Lord of War s’ouvre sur un long plan subjectif qui suit le parcours d’une balle de mitrailleuse, de sa fabrication jusqu’à sa déflagration vers un corps bientôt inerte. La sophistication évidente de cette séquence qui tient lieu de générique affiche d’entrée les intentions imposantes du réalisateur. Avec son troisième film (après Bienvenue à Gattaca, 1997 et Simone, 2002), Andrew Niccol essaye certainement de perdre son image de scénariste à succès (The Truman Show, 1998, Le Terminal, 2004) au profit d’un vrai statut de metteur en scène.
Seulement, à vouloir faire du Scorsese, on sera tenté de les comparer. Et là, malgré un déluge de bonne volonté, l’indiscutable, la patente maîtrise du réalisateur de Casino fait ici cruellement défaut. Si Scorsese parvient, alors justement qu’il n’a aucune conviction, à injecter un lyrisme déchirant dans la plus pathétique des situations, Niccol peine à se mettre au diapason de son personnage. Le talent indiscutable de Yuri ne perce jamais vraiment à l’écran. Peut-être à cause d’un budget trop serré, le film ne représente que partiellement l’envergure mondiale qu’atteint ce trafiquant et se contente du charisme naturel de Nicolas Cage. Du coup, la dimension clinquante, rock’n’roll de cette ascension criminelle n’est qu’à moitié assumée. Une chose est sure : si le spectacle est assez faible, c’est pour mieux dénoncer.
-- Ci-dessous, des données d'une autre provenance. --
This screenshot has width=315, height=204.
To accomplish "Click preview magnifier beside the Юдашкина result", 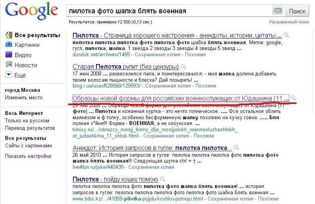I will tap(293, 98).
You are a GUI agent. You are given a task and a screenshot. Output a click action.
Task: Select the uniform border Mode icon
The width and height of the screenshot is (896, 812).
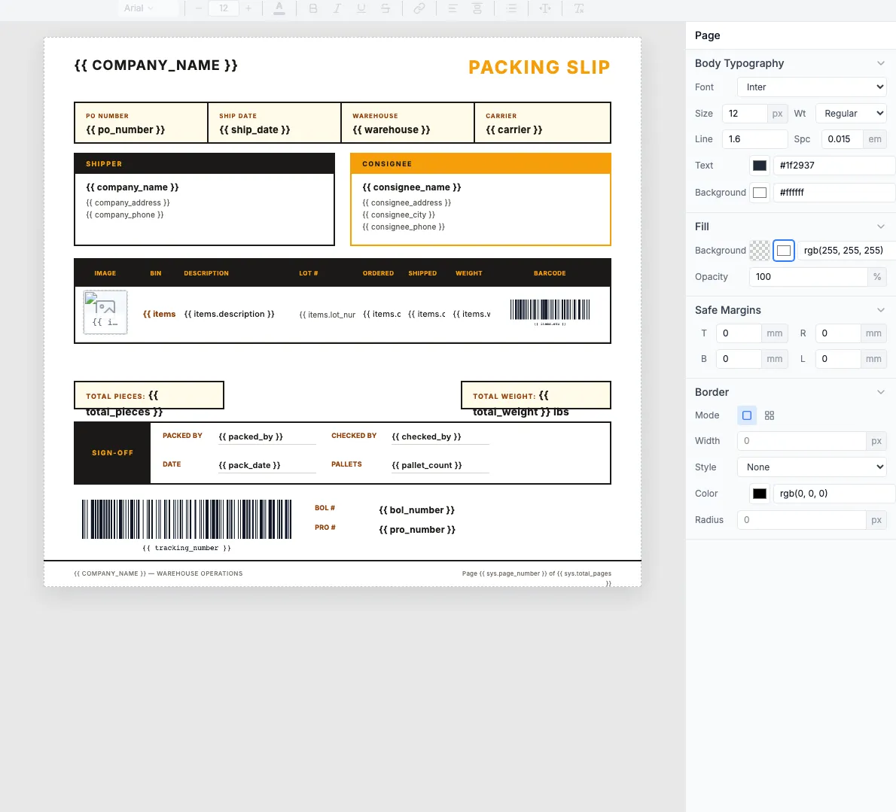click(x=746, y=415)
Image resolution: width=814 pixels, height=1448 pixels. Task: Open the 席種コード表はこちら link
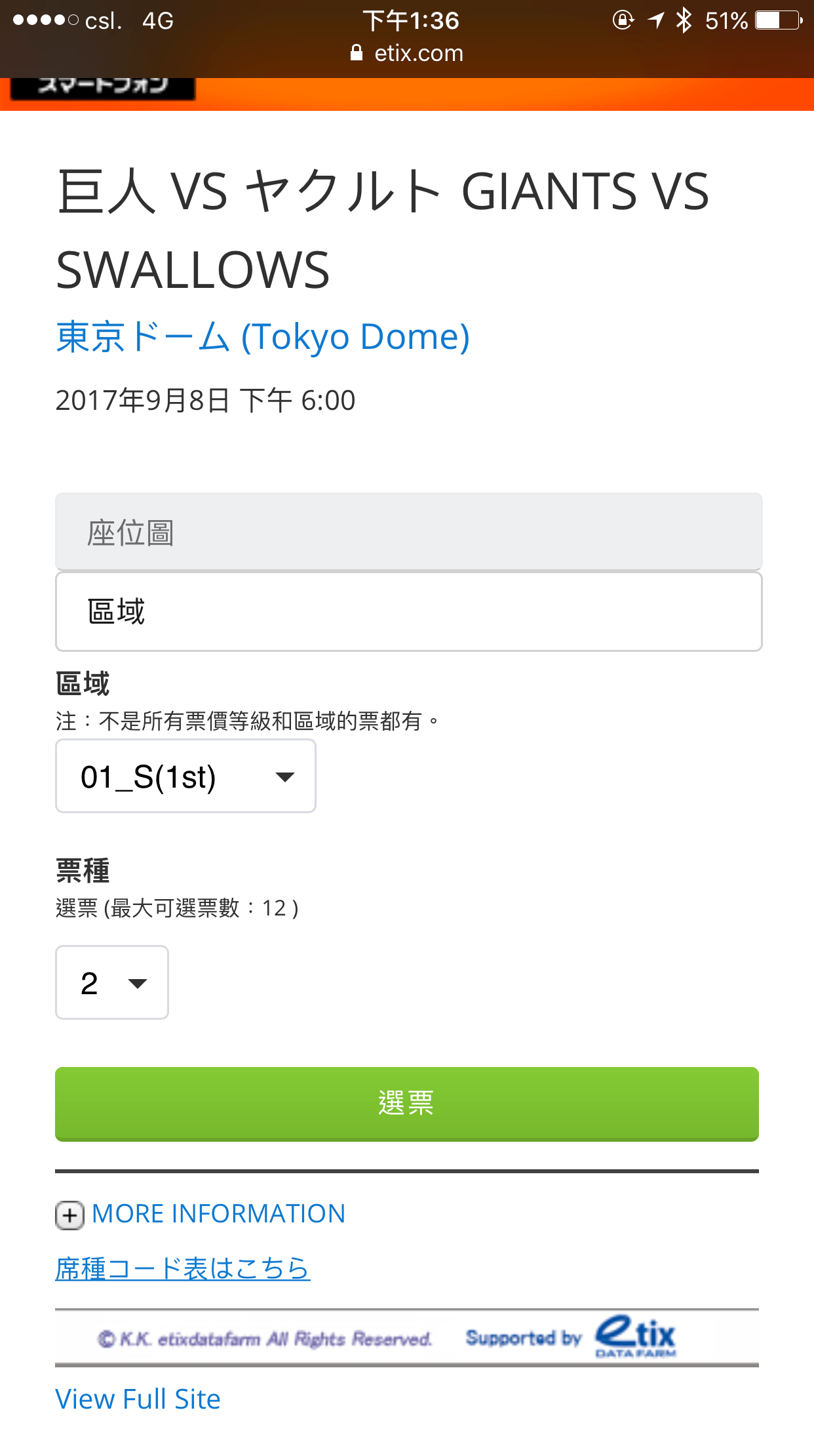182,1269
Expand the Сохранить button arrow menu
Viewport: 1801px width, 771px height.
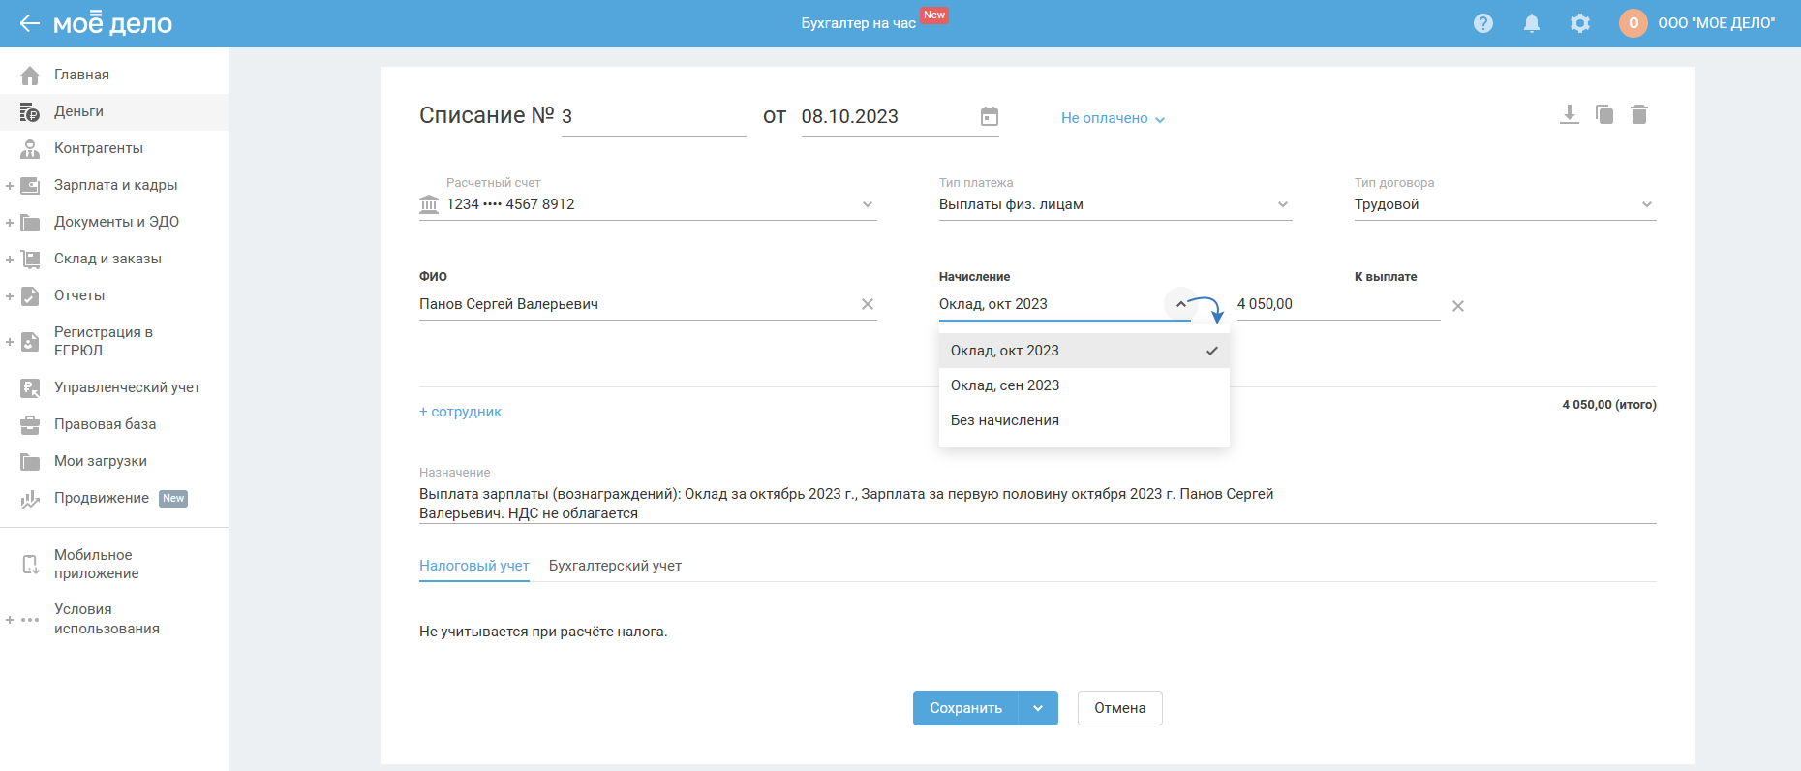[1038, 708]
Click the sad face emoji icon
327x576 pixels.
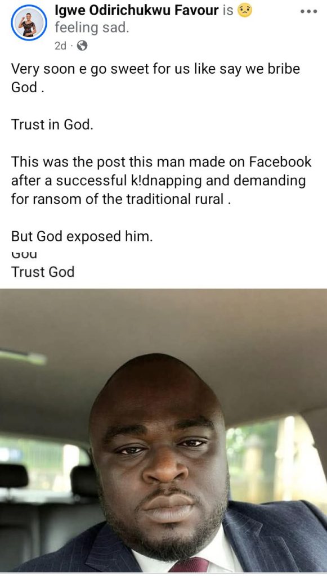245,11
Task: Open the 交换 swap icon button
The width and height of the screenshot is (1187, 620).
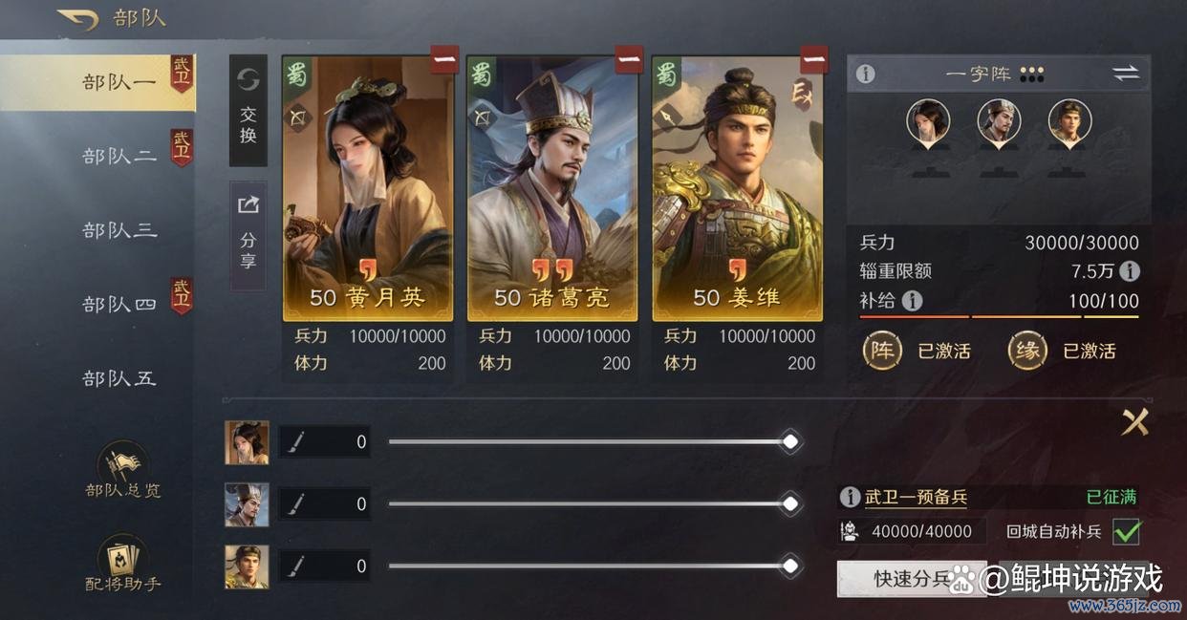Action: coord(248,110)
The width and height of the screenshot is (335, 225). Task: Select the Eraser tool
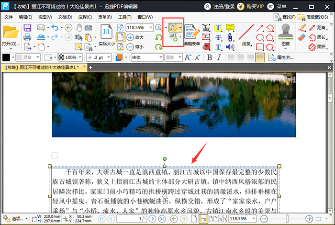pos(302,37)
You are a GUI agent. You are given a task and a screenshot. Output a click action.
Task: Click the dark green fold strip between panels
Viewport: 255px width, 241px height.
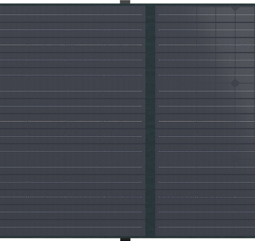(150, 121)
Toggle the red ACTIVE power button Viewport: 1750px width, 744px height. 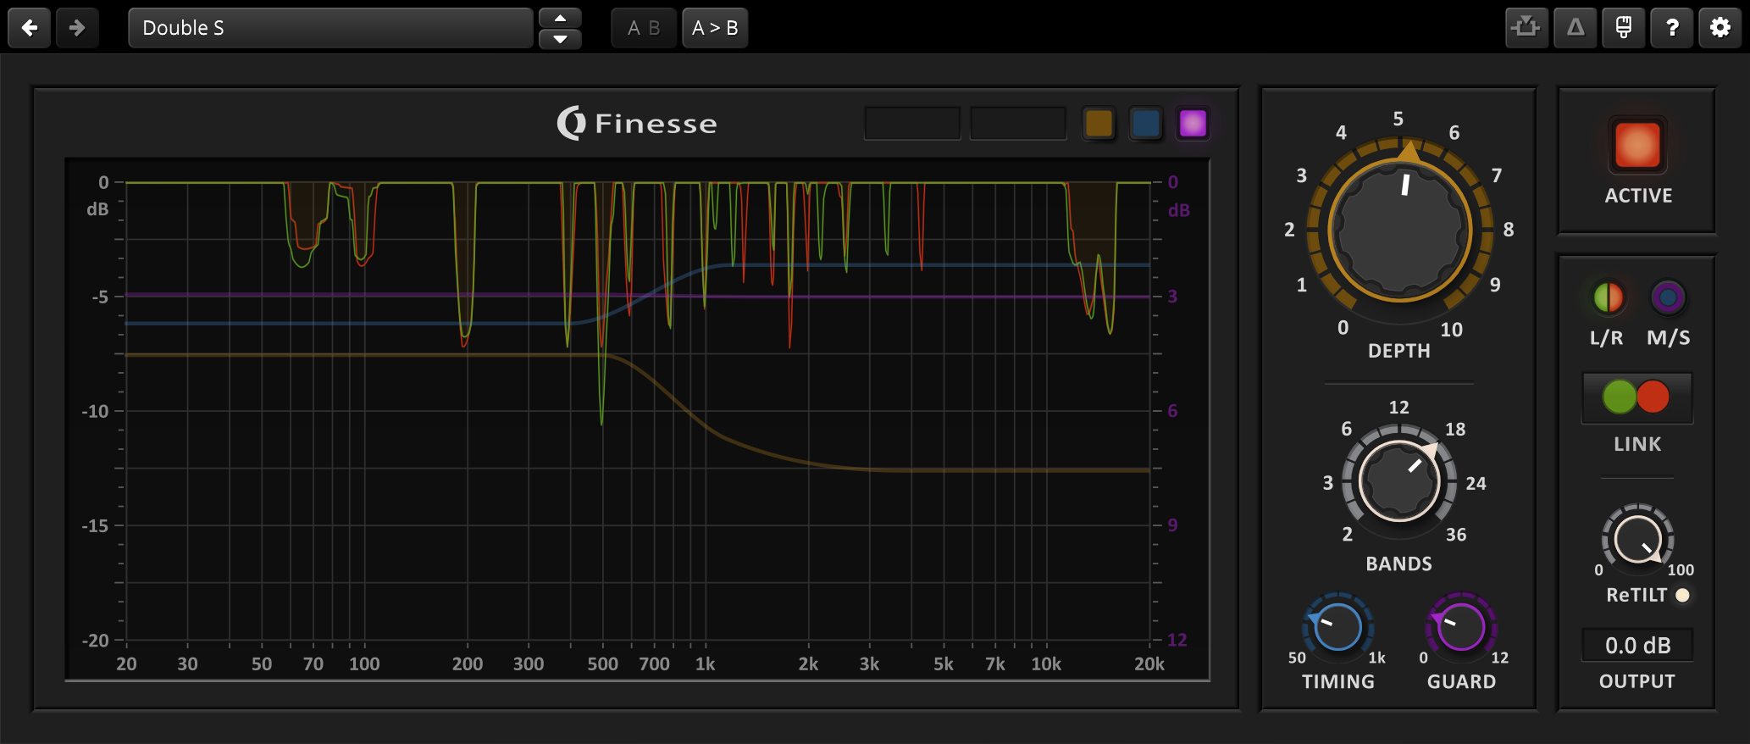[x=1637, y=146]
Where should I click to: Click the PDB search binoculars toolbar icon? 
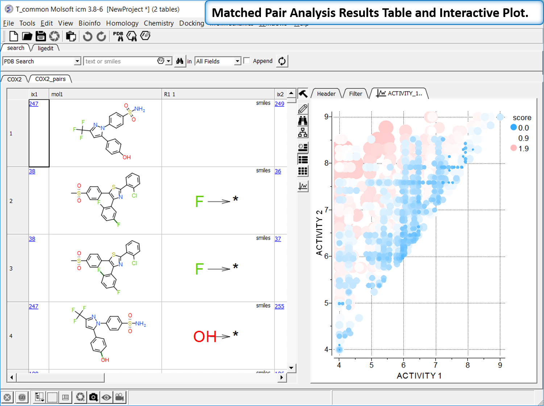coord(118,36)
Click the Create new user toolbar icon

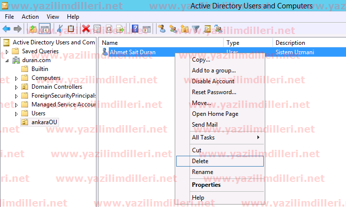click(x=161, y=29)
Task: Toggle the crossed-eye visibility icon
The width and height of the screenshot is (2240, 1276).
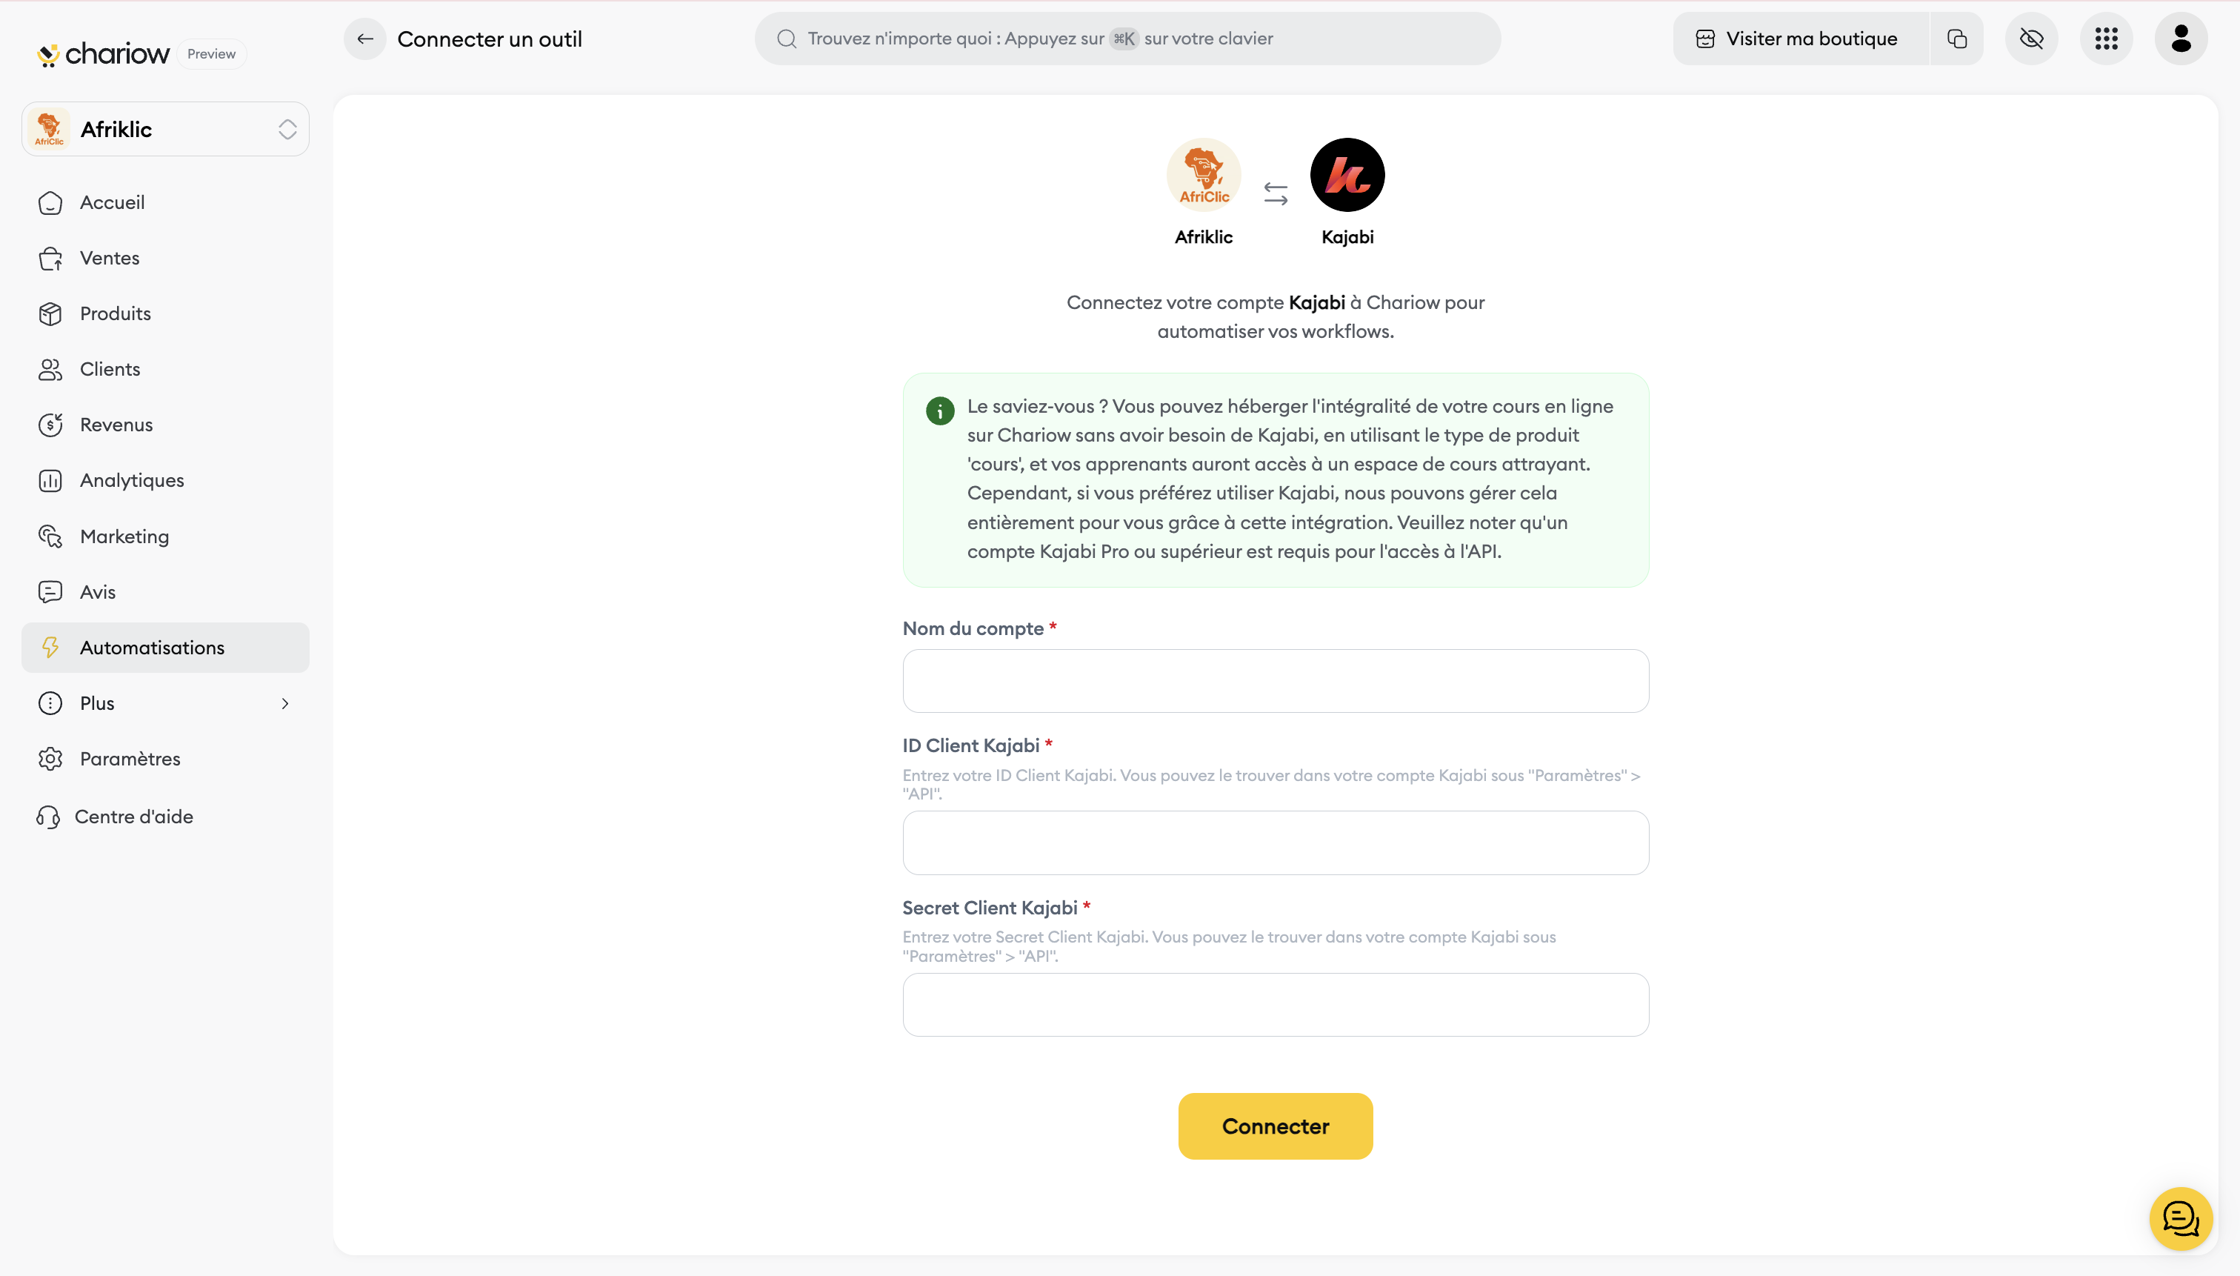Action: tap(2032, 39)
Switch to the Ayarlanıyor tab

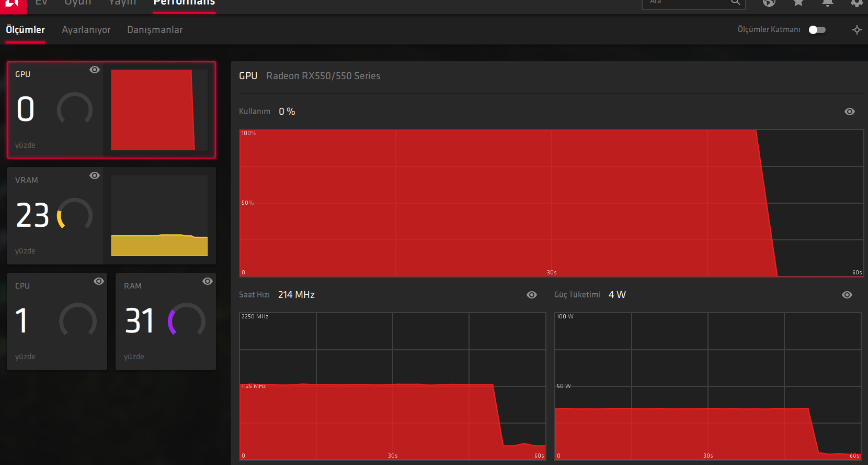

Si Lord of War semble condamné à une sorte de demi-mesure généralisée, c’est aussi et surtout parce qu’il est tiraillé par des envies qui paraissent contradictoires. Cet essai de fiction d’action pamphlétaire est probablement un cas unique dans l’histoire du cinéma. Si l’histoire sert à faire passer la pilule du film à thèse, la mission de Niccol est réussie. Ce qui reste de Lord of War est sans conteste (et heureusement) l’agressive charge politique. Il est toujours bon, en effet, de rappeler certaines vérités que l’on oublie facilement. Tout le monde connaît ou devrait connaître les responsabilités dramatiques des grands pays développés dans le trafic d’arme. Le grand commerce international, officiel, de l’armement draine avec lui un nombre incalculable de transactions illégales.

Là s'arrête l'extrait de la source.